If you know a formula for the linear speed as a function of time then you automatically have a formula for the centripetal accel as a function of time. Just square the first formula and divide by $r$. That's all there is to it.

Perhaps what you are wondering about is what would happen with an object that is constrained to move on a circular track, to which a constant circumferential acceleration is applied?

 

[CWatters]

The "v" in v^2/r is the instantaneous tangential velocity.

So if v was changing with some complicated function of time like v= 3t^3 + t^2 then you just substitite it so..

A = v^2/r
Becomes
A =(3t^3 + t^2)^2/r

Note that A is just the centripetal acceleration NOT the net acceleration. If you want to calculate the net acceleration you must do the vector sum of the tangential acceleration and the centripetal acceleration. That's not difficult because they are at 90 degrees to each other so Pythagoras can help.

 

[A.T.]

If it is a complex shape, do you draw many different circles?

Conceptually yes. You use the local radius & center of curvature to determine the magnitude and direction of the centripetal acceleration.

https://en.wikipedia.org/wiki/Curvature

 

[Frawx]

Thanks for the responses! Turns out that the answer to this question was simpler than I had thought.

The formula for centripetal acceleration at an instantaneous point in time is a_c=v²/r.

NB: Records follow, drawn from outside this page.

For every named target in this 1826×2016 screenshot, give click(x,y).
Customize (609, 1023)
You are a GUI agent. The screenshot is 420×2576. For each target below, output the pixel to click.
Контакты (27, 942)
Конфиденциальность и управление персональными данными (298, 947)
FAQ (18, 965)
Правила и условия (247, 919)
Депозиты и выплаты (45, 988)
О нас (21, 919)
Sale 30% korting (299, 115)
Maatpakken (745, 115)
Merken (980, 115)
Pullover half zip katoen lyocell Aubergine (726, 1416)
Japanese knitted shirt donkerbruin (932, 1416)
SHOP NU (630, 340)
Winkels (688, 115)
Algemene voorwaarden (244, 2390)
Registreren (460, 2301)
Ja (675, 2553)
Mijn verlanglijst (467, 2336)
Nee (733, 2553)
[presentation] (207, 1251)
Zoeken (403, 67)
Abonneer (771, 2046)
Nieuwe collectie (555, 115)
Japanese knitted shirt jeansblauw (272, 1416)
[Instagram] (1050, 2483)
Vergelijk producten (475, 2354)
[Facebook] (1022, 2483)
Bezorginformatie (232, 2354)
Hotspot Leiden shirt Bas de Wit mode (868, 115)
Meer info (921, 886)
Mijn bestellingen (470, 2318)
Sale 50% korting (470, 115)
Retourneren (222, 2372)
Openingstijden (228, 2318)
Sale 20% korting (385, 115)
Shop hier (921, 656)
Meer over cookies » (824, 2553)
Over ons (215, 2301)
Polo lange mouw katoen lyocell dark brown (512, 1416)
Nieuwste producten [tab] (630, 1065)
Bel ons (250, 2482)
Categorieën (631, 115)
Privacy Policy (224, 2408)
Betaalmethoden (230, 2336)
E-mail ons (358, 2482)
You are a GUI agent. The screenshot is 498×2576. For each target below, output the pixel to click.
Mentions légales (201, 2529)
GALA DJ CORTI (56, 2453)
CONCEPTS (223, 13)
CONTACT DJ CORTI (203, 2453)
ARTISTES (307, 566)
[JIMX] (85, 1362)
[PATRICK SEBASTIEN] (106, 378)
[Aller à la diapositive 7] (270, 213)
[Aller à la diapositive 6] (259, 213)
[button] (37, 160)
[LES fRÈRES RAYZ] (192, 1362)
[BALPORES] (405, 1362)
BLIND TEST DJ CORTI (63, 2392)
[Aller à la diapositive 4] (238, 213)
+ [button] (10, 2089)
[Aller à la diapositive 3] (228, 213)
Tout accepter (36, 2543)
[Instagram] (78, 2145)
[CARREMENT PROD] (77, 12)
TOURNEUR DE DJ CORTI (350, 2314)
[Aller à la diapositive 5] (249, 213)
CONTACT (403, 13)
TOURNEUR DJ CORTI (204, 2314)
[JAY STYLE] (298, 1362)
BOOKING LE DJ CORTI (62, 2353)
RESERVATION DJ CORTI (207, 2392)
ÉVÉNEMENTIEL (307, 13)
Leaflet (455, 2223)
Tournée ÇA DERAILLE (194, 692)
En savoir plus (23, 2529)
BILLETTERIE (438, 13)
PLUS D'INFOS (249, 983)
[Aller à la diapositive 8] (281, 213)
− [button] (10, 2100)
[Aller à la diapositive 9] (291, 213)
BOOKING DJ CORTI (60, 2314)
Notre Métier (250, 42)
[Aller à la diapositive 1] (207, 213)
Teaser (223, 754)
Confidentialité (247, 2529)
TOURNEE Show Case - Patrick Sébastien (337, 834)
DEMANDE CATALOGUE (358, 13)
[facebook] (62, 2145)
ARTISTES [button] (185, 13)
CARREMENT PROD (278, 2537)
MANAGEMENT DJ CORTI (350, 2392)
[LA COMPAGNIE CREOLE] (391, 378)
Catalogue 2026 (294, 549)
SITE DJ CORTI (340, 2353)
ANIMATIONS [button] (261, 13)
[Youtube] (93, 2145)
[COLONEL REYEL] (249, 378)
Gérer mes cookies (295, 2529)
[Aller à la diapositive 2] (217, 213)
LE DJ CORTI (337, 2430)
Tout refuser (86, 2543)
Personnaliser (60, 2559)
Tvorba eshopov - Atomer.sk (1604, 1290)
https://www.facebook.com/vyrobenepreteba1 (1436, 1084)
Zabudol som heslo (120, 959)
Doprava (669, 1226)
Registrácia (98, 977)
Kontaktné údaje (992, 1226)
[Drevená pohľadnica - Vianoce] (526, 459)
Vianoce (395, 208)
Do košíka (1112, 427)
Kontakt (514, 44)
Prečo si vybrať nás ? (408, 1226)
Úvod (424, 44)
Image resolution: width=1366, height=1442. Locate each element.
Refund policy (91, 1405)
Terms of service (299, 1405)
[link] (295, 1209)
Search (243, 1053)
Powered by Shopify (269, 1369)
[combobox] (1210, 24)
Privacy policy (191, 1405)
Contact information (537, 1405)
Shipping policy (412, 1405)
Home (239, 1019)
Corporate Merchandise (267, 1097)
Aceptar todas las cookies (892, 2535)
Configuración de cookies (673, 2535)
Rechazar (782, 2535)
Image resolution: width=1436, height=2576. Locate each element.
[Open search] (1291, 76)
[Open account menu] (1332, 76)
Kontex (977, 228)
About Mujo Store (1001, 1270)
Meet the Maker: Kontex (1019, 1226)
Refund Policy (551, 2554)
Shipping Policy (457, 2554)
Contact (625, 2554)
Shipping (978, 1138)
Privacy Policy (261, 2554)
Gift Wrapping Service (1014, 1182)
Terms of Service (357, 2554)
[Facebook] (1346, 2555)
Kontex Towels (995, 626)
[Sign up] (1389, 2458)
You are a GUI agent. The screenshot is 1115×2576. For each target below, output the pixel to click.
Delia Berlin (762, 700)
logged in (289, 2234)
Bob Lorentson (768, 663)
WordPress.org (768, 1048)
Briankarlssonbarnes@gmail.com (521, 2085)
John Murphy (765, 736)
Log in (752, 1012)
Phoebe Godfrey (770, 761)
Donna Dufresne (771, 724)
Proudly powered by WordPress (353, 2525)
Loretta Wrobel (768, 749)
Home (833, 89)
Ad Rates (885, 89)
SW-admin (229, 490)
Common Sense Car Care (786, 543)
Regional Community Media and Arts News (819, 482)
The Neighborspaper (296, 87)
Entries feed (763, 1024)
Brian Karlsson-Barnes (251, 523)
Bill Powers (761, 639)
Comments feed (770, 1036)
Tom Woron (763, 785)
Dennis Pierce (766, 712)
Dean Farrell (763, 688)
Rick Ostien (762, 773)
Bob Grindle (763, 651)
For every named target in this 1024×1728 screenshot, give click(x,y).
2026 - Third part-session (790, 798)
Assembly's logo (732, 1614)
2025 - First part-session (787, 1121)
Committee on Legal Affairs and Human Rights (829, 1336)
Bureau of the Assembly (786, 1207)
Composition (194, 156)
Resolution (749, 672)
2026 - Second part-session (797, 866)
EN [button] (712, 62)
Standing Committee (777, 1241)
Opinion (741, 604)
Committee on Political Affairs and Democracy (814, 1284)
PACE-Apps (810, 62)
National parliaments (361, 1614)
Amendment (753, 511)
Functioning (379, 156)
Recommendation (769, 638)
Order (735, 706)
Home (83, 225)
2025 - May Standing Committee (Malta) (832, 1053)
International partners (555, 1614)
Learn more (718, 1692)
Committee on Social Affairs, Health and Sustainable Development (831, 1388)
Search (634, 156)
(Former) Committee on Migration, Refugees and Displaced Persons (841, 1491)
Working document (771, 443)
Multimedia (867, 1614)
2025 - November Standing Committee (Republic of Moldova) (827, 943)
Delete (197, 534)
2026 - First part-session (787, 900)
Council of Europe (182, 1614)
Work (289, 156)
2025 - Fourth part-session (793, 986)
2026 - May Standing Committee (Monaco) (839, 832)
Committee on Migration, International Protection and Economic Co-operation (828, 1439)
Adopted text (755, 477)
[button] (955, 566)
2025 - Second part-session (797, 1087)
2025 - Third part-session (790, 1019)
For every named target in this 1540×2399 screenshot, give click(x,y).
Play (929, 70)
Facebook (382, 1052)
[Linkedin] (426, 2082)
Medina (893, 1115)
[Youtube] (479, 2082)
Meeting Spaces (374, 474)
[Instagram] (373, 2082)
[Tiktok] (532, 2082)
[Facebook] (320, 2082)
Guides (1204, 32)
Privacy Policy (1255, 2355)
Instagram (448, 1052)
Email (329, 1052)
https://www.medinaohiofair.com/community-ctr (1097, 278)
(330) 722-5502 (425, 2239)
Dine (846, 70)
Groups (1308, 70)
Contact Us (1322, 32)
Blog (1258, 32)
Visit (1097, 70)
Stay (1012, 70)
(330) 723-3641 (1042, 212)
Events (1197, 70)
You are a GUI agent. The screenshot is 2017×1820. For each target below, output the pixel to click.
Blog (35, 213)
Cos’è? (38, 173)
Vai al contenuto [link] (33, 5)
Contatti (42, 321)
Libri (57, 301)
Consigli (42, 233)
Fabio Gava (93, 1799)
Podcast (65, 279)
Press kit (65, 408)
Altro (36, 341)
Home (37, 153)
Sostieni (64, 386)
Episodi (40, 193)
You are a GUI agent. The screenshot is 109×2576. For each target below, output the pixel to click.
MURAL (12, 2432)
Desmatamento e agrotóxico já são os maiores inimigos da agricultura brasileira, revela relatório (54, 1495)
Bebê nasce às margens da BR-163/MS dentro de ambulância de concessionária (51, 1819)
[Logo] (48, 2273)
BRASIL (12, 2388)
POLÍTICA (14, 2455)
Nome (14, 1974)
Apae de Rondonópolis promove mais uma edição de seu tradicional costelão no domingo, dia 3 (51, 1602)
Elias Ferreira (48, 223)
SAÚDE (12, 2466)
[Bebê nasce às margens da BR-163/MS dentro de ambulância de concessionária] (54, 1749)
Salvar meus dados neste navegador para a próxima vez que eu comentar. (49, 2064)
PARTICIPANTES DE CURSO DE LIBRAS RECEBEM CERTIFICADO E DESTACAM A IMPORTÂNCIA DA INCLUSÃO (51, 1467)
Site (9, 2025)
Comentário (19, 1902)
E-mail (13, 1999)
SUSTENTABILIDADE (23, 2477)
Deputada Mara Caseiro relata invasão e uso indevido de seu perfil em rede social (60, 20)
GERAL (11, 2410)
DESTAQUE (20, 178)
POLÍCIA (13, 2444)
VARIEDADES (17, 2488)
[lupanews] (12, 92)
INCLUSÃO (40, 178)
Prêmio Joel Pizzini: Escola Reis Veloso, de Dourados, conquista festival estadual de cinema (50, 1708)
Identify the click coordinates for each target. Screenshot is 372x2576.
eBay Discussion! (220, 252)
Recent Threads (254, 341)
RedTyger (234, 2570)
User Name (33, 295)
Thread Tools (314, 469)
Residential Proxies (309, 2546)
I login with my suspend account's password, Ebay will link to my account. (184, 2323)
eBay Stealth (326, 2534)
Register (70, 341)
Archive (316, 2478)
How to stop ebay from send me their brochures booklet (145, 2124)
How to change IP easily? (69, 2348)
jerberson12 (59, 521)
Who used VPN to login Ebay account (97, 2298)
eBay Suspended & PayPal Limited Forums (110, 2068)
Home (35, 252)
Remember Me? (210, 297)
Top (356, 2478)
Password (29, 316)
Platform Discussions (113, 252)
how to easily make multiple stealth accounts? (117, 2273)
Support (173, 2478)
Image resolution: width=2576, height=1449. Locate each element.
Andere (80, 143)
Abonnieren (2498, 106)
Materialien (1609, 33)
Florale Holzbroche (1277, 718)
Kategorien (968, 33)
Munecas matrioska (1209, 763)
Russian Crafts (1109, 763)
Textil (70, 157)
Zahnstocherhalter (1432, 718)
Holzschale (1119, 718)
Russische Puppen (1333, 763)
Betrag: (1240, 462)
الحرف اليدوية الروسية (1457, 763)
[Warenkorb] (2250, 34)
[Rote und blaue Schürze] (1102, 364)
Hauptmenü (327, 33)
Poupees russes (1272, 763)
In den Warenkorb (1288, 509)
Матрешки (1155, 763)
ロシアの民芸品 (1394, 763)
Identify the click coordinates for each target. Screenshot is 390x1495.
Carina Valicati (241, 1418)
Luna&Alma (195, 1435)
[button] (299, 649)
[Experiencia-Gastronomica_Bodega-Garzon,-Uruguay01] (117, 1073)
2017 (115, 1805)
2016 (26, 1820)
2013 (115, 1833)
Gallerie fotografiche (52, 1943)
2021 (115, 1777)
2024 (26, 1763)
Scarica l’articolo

The formula for centripetal acceleration for a changing tangential velocity over time is a_c=(v(t))²/r.

 

[A.T.]

Thanks for the responses! Turns out that the answer to this question was simpler than I had thought.

The formula for centripetal acceleration at an instantaneous point in time is a_c=v²/r.

The formula for centripetal acceleration for a changing tangential velocity over time is a_c=(v(t))²/r.

Well, it's the same formula, regardless if the speed changes or not.